The finger in the sand

by Bruno de Florence on May 16, 2012

At the 23 April 2012 Lacanian Forum’s reading group session on Lacan’s Seminar 10 (L’angoisse, 20 March 1963), I had been puzzled by the reference to “Sartre’s making a hole in the sand with his finger”. One of the participants had suggested that it might refer to the phallicity of continental philosophical writing.

Researching the cultural context of that seminar’s year, 1963, it became clear that this could also be seen as a reference to Maurice Merlau­Ponty, via Sartre. Also, this seminar does contain 9 references to Sartre, and none of them can said to be complimentary.

I do not have details of the extent of the collaboration between Lacan & MMP. However, his name is quoted by Lacan on 42 occasions throughout the seminars, and some of his philosophical categories are expounded by Lacan in support to some of his own arguments in both Seminar 10 (L’angoisse, 1962­1963) and Seminar 11 (Les quatres concepts fondamentaux de la psychanalyse, 1964).

MMP and Sartre were close collaborators, and situated themselves on the progressive left of the French political chessboard having started together Les Temps Modernes, a very influential post war opinion journal. As Sartre became closer to the Communists, they had some serious political and philosophical differences, which led to a complete breakdown in their relations. It is important to remember that in those days, the purpose of formulating a philosophy went hand in hand with formulating a political action. In the words of Mao Ze Dong: “Truth, practice, truth”, meaning that Truth leads to action which in turn changes Truth.

MMP’s philosophy integrated Husserl, Freud, Mauss, Levi­Strauss and Saussure in his work (Phenomenology of Perception has 2 bibliographical references to Freud: Introduction à la Psychanalyse and Cinq psychanalyses). This led him to define Being as inhabited by a hollow, as opposed to Sartre’s definition of Being outside of which there is nothingness, a being haunted by a pure negativity.  While MMP also considered Being as inhabited by a negativity, it was a true negativity and therefore something. This hollow is very similar to Lacan’s example of the potter’s vase which is used to scoop some of the real, a metaphor he uses frequently in Seminar 10. MMP always tried to hold together the categories of body and mind, trying to account for one via and through the other. Which is exactly what Freud had set out to do from the very start.

Curiously, MMP does not seem to take into account the sexuation of the body, although he is fully aware of the Freudian concept of libido.

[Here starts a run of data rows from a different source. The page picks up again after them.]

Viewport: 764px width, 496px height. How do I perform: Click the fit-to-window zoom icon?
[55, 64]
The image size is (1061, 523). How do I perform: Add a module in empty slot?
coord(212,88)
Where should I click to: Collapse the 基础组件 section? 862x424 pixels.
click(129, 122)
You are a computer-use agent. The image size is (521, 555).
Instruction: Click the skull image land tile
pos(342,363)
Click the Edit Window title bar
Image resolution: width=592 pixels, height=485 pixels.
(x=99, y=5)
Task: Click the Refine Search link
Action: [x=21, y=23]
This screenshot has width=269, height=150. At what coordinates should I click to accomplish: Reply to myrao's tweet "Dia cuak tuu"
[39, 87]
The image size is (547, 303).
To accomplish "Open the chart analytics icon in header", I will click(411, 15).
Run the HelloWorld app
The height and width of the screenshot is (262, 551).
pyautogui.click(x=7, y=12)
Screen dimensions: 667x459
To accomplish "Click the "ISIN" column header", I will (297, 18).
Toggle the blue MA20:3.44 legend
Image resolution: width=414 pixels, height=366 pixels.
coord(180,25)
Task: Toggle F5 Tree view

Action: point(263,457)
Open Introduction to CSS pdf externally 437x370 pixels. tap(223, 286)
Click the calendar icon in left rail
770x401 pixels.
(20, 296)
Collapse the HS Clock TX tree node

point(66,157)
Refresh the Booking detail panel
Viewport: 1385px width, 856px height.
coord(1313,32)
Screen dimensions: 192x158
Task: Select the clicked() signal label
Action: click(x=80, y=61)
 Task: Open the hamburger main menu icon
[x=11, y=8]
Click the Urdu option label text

Lacan’s mocking of Sartre in the 20 March 1963 session of L’angoisse can be taken as a political stand, something his audience would have been fully aware of. Following the MMP/Sartre rupture, MMP was publicly crucified and vilified by Sartre, his gang, and his communist allies, and MMP was kicked out from the journal he had co­founded. Lacan had written a highly moving tribute upon MMP’s sudden and unexpected death from a heart attack in 1961.

Bibliography of MMP’s works available in English which I think to be directly relevant to the Lacanian text:

– Phenomenology of Perception, Colin Smith (trans.), New York: Humanities Press, 1962.

-Signs, Richard McCleary (trans.), Evanston: Northwesteren University Press, 1964.

-The Visible and the Invisible, Alphonso Lingis (trans.), Evanston: Northwestern University Press, 1968

-Themes from the Lectures at the Collège de France 1952–1960, John O’Neill (trans.), Evanston: Northwestern University Press, 1970.

Further references:

-The online version of the  Stanford Encyclopedia of Philosophy has a good entry on MMP, including numerous secondary bibliographical sources in both English and French.

-A 2003 essay in French on the  MMP/Sartre rupture, by F. Caeymaex.

-The French text of Lacan’s tribute to MMP is available on Lutecium.